Und die darüber hinaus eine aufgeklärte menschenrechtlich gegründete Position vertritt, indem sie sich gegen den Dogmatismus religiöser Irrlehren stellt, der die Freiheit von Menschen einschränken und sie im Dienst von brutalen Machthabern, die nur in die eigene Tasche wirtschaften, in gesellschaftliche Ketten legen will.

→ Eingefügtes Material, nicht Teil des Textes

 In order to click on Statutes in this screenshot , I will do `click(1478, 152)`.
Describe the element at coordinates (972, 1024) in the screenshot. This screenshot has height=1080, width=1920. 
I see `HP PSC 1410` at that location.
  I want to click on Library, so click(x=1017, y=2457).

Indessen sind unter den betroffenen Demonstrantinnen und Demonstranten auch die einzeln auf die Flucht Gegangenen zugegen, die in ihrer Mehrheit auch bildungsaffin sind, lässt man sie nur ihren Weg machen, ihre Entwicklung beschreiten und gibt ihnen Unterstützung, Hilfe und Begleitung auf ihrem Gang der Mündigwerdung. Wer sich dazu versteht, kann später, bevor er dann mal zeitlich abtritt, noch ein richtig gutes Gefühl im Rückblick auf eine gewesene, zwiespältige Existenz bekommen.